Conhecido pelo apelido de “Asa de Avião”, o ex-senador Roberto Rocha resolveu, de última hora, lançar-se candidato ao Governo do Maranhão. A decisão ocorre sem a apresentação de um projeto real para o estado, movida apenas por vaidade, birra e pela incapacidade de compreender que seu tempo na política já passou. Com um discurso ácido e atirando para todos os lados, Rocha tenta se passar por vítima e faz acusações levianas, sem provas, em uma busca desesperada por holofotes às custas alheias.
Entretanto, quem não conhece o passado e o presente de Roberto Rocha que o compre. O ex-senador é uma das figuras públicas mais marcadas pelo rótulo da traição no cenário estadual. Todos recordam que Rocha foi eleito senador em 2014 no “colo” de Flávio Dino. Logo em seguida, em vez de demonstrar gratidão, pagou com ingratidão: rompeu com Dino e, pior, tornou-se adversário ferrenho de quem lhe estendeu a mão e deu apoio decisivo.
Esse episódio foi apenas um entre vários na sua carreira. Sem transmitir confiabilidade, carrega a fama de traidor e de “falastrão”, falando o que não deve, acusando sem provas e mentindo para tentar construir uma narrativa manipuladora perante o povo maranhense.

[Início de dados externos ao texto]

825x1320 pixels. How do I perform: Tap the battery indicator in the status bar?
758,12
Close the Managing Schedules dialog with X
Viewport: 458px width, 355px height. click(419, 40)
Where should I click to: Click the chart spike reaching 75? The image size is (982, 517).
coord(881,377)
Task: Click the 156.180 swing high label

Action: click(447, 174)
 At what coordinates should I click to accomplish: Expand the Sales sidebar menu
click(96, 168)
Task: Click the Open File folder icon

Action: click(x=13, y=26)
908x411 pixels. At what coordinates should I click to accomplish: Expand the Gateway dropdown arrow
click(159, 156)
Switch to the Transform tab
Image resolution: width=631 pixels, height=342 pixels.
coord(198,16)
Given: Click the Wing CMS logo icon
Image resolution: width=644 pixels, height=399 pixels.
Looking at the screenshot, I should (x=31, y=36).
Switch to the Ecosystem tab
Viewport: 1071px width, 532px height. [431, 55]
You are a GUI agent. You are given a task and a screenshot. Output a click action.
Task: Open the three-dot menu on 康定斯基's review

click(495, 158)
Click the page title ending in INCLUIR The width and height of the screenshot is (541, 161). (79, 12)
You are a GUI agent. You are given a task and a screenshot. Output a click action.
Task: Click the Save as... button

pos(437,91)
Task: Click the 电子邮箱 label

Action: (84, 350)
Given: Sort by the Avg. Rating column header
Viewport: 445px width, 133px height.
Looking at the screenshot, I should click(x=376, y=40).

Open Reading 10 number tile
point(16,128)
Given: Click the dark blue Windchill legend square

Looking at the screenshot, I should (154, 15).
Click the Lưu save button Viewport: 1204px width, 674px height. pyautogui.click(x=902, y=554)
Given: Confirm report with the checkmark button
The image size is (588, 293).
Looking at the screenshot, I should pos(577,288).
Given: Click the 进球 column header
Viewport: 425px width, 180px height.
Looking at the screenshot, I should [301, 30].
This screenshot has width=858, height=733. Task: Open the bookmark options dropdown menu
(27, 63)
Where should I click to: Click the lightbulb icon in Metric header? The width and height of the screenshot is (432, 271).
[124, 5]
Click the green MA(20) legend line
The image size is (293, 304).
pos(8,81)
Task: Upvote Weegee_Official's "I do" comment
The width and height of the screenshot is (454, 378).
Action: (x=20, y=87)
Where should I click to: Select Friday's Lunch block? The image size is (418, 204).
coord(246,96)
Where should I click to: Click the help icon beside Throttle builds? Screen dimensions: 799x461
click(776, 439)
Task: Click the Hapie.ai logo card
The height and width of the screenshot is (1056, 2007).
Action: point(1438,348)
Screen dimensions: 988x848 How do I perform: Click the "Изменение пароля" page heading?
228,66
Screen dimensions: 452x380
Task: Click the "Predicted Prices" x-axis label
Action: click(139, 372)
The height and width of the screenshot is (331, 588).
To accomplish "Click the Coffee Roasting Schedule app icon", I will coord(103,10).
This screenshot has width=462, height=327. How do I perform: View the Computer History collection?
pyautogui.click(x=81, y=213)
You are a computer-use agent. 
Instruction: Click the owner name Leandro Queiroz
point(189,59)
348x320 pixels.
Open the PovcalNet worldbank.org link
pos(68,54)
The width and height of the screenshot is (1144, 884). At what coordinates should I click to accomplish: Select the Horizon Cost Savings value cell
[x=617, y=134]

Ao atacar o Partido Novo, Roberto Rocha age de forma mentirosa e leviana. A sigla lhe deu guarida quando ninguém mais o queria, oferecendo condições e abrindo espaço para que se viabilizasse política e internamente. Porém, ele fracassou por incapacidade própria e porque ninguém confia em seu histórico de deslealdade política.
Enquanto Roberto Rocha apenas berrava pelos quatro cantos do Maranhão, Lahésio Bonfim conquistava seu espaço com articulação, construindo um projeto político aceito pelo Novo. A legenda deu aval a Lahésio para disputar tanto o Senado quanto o Governo, permitindo a construção de um diálogo e de uma composição com Eduardo Braide, aliança que Braide jamais aceitaria com Rocha, por conhecer seu modus operandi de traição.
Quem conhece Roberto Rocha não acredita em suas palavras e não lhe dá credibilidade. Sua candidatura ao governo não passa de uma verdadeira fantasia: uma aventura em que o povo do Maranhão não vai embarcar e que resultará em mais uma fragorosa decepção nas urnas, repetindo o fracasso de eleições passadas.